In [1]:
# https://jesusleal.io/2020/11/24/Longformer-with-IMDB/
# https://github.com/jlealtru/website_tutorials/blob/main/notebooks/Longformer%20with%20IMDB.ipynb

In [2]:
#import pandas as pd
import datasets
from transformers import LongformerTokenizerFast, LongformerForSequenceClassification, Trainer, TrainingArguments, LongformerConfig
import torch.nn as nn
import torch
from torch.utils.data import Dataset, DataLoader
import numpy as np
from sklearn.metrics import accuracy_score, precision_recall_fscore_support
from tqdm import tqdm
# import wandb
import os

In [3]:
config = LongformerConfig()

In [4]:
snli_dataset = datasets.load_dataset("stanfordnlp/snli").filter(lambda e: e['label'] != -1)

In [5]:
# load model and tokenizer and define length of the text sequence

ckpt_path = "../ignored_dir/training_outputs/longformer_snli/run_2/results/checkpoint-1500"

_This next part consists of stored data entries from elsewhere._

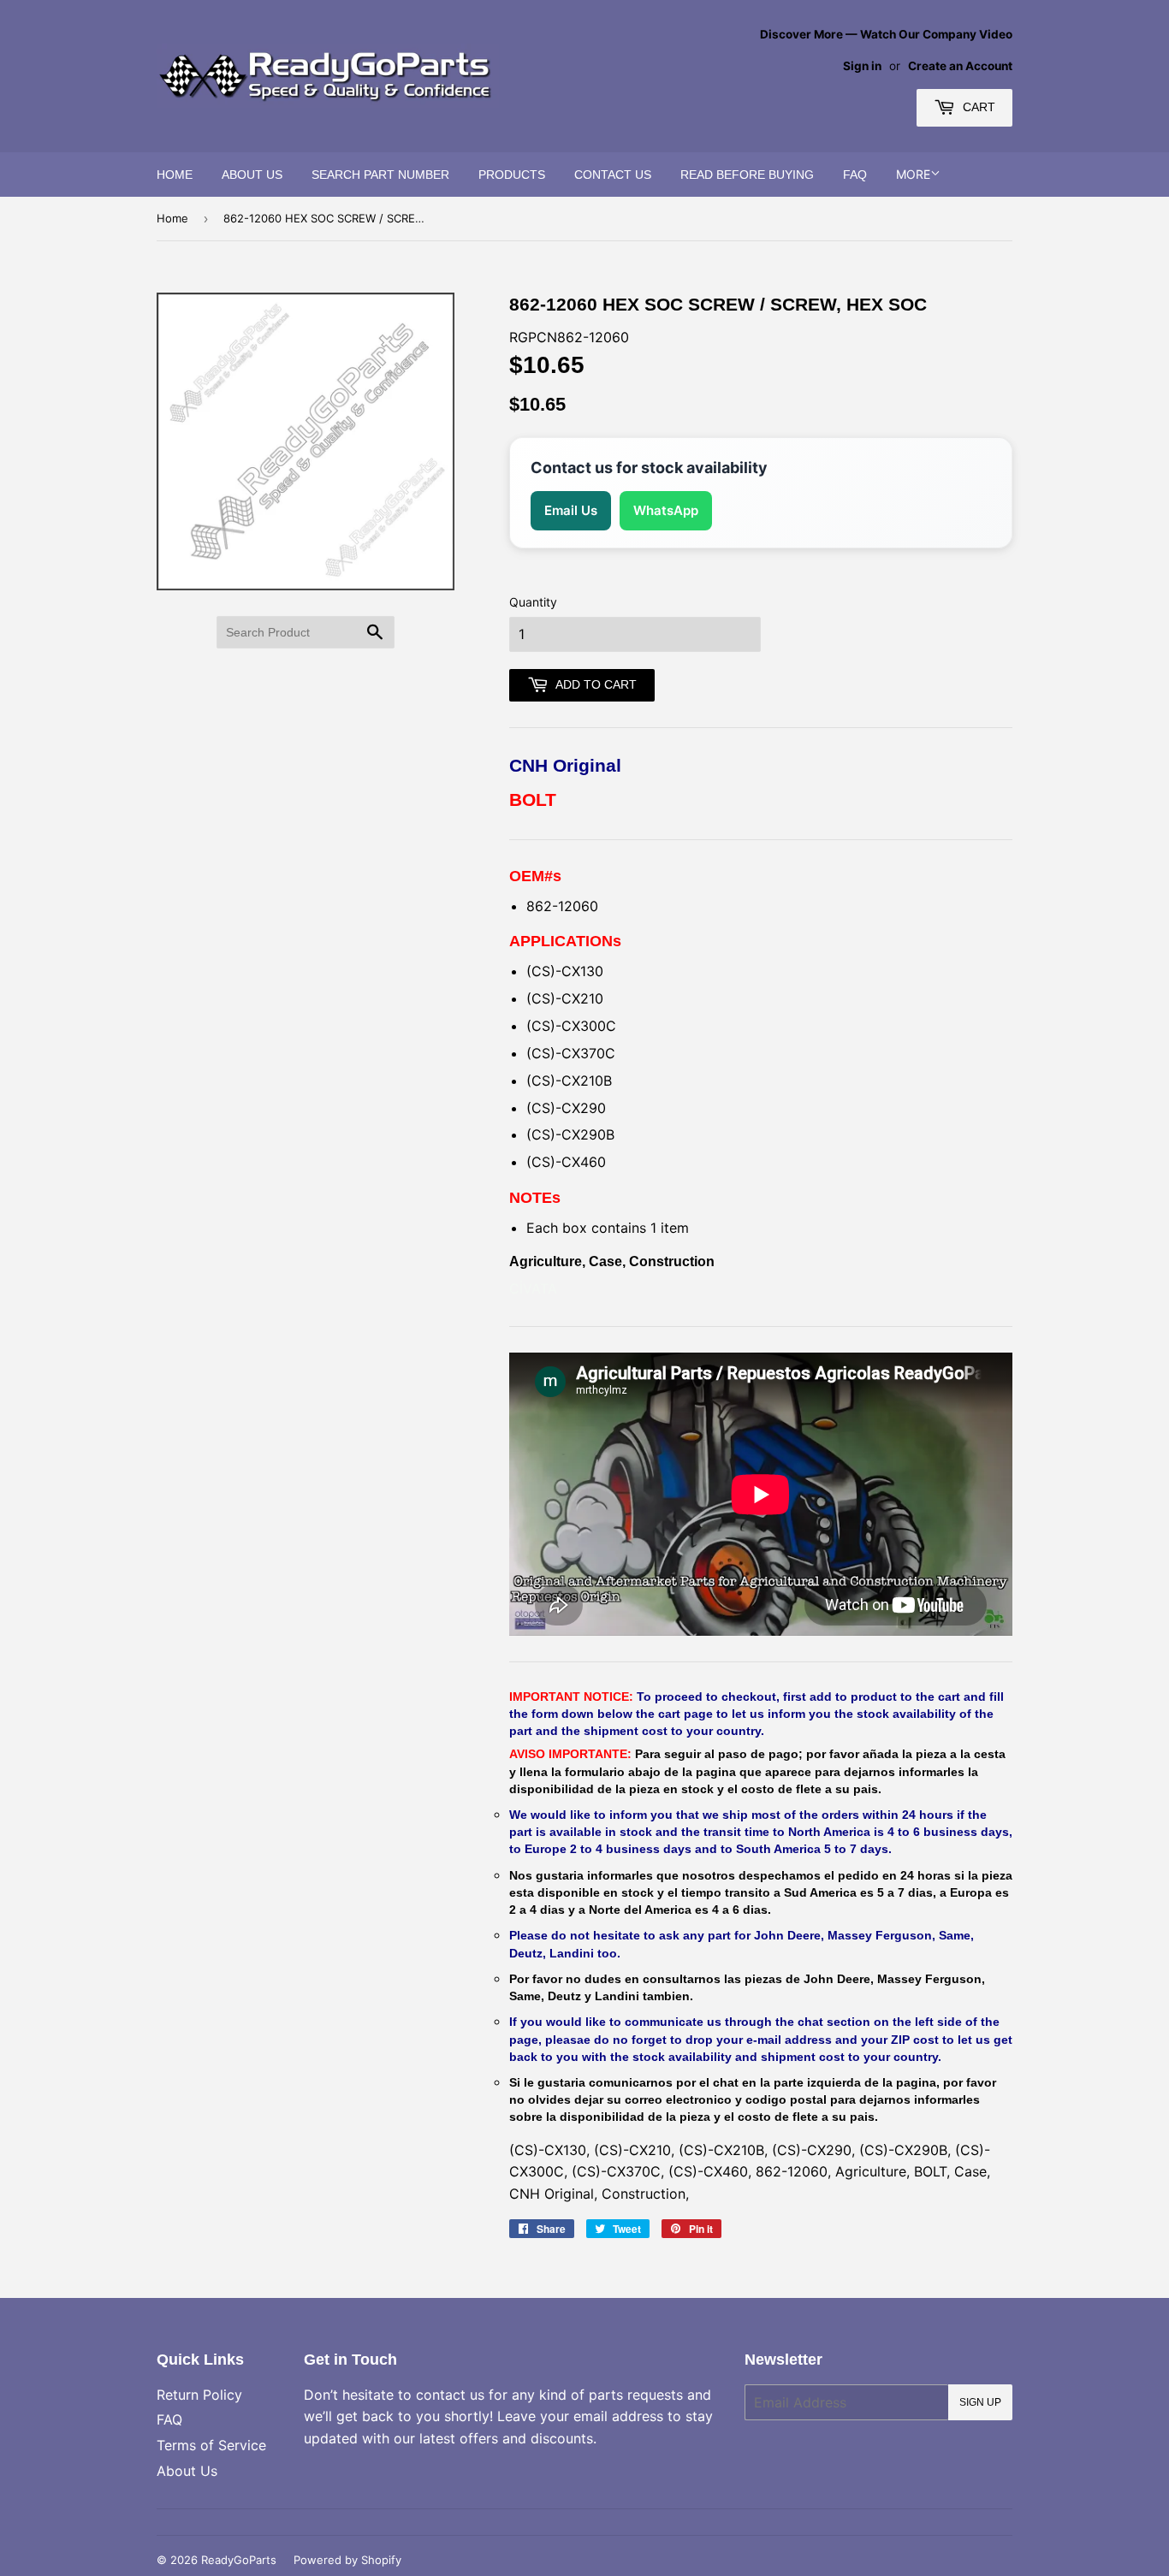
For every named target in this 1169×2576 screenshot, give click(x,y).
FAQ (855, 174)
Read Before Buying (747, 174)
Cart (977, 107)
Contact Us (612, 174)
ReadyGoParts (238, 2560)
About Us (252, 174)
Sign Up (980, 2402)
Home (175, 174)
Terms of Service (211, 2445)
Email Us (570, 510)
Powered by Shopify (347, 2560)
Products (511, 174)
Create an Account (960, 66)
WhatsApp (665, 510)
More (913, 174)
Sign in (862, 66)
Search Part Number (380, 174)
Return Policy (199, 2394)
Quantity (533, 602)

# model = LongformerForSequenceClassification.from_pretrained('allenai/longformer-base-4096', num_labels=3, gradient_checkpointing=False, attention_window=512)
model = LongformerForSequenceClassification.from_pretrained(ckpt_path, num_labels=3, gradient_checkpointing=False, attention_window=512)
tokenizer = LongformerTokenizerFast.from_pretrained('allenai/longformer-base-4096', max_length = 1024)

In [6]:
# define a function that will tokenize the model, and will return the relevant inputs for the model
def tokenization(batched_text):
    return tokenizer(batched_text['premise'], batched_text['hypothesis'], padding = 'max_length', truncation=True, max_length = 1024)

#train_data = train_data.map(tokenization, batched = True, batch_size = len(train_data))
#test_data = test_data.map(tokenization, batched = True, batch_size = len(test_data))

snli_dataset_mapped = snli_dataset.map(tokenization, batched=True, batch_size=len(snli_dataset))
train_data, eval_data = snli_dataset_mapped['train'], snli_dataset_mapped['validation']

In [7]:
# define the training arguments

exp_dir = "../ignored_dir/training_outputs/longformer_snli"
if not os.path.exists(exp_dir):
    os.mkdir(exp_dir)
run_fold = f"run_{len(os.listdir(exp_dir)) + 1}"
run_path = os.path.join(exp_dir, run_fold)
results_path = os.path.join(run_path, "results")
if not os.path.exists(os.path.exists(results_path)):
    os.mkdir(results_path)
logs_path = os.path.join(run_path, "logs")
if not os.path.exists(os.path.exists(logs_path)):
    os.mkdir(logs_path)

training_args = TrainingArguments(
    output_dir = results_path,
    num_train_epochs = 5,
    per_device_train_batch_size = 8,
    gradient_accumulation_steps = 8,    
    per_device_eval_batch_size= 16,
    evaluation_strategy = "epoch",
    disable_tqdm = False, 
    warmup_steps=200,
    weight_decay=0.01,
    logging_steps = 4,
    fp16 = True,
    logging_dir=logs_path,
    dataloader_num_workers = 0,
    run_name = 'longformer-snli'
)



In [8]:
train_data.set_format('torch', columns=['input_ids', 'attention_mask', 'label'])
eval_data.set_format('torch', columns=['input_ids', 'attention_mask', 'label'])

In [9]:
test_data = snli_dataset_mapped['test']
test_data.set_format('torch', columns=['input_ids', 'attention_mask', 'label'])

In [10]:
# define accuracy metrics

import evaluate

accuracy = evaluate.load("accuracy")

def compute_metrics(pred):
    labels = pred.label_ids
    preds = pred.predictions.argmax(-1)
    return accuracy.compute(predictions=preds, references=labels)
    """
    # argmax(pred.predictions, axis=1)
    #pred.predictions.argmax(-1)
    precision, recall, f1, _ = precision_recall_fscore_support(labels, preds, average=None)
    acc = accuracy_score(labels, preds)
    return acc
    return {
        'accuracy': acc,
        'f1': f1,
        'precision': precision,
        'recall': recall
    }
    """

In [11]:
# instantiate the trainer class and check for available devices
trainer = Trainer(
    model=model,
    args=training_args,
    compute_metrics=compute_metrics,
    train_dataset=train_data,
    eval_dataset=eval_data
)
device = 'cuda' if torch.cuda.is_available() else 'cpu'
device

  self.scaler = torch.cuda.amp.GradScaler(**kwargs)


'cuda'

In [12]:
# trainer.evaluate(eval_dataset=test_data)

In [13]:
trainer.train()

Initializing global attention on CLS token...
  with torch.cuda.device(device), torch.cuda.stream(stream), autocast(enabled=autocast_enabled):
Initializing global attention on CLS token...


In [None]:
# save the best model
trainer.save_model('tmpresults/paper_replication_lr_warmup200')

In [None]:
trainer.evaluate()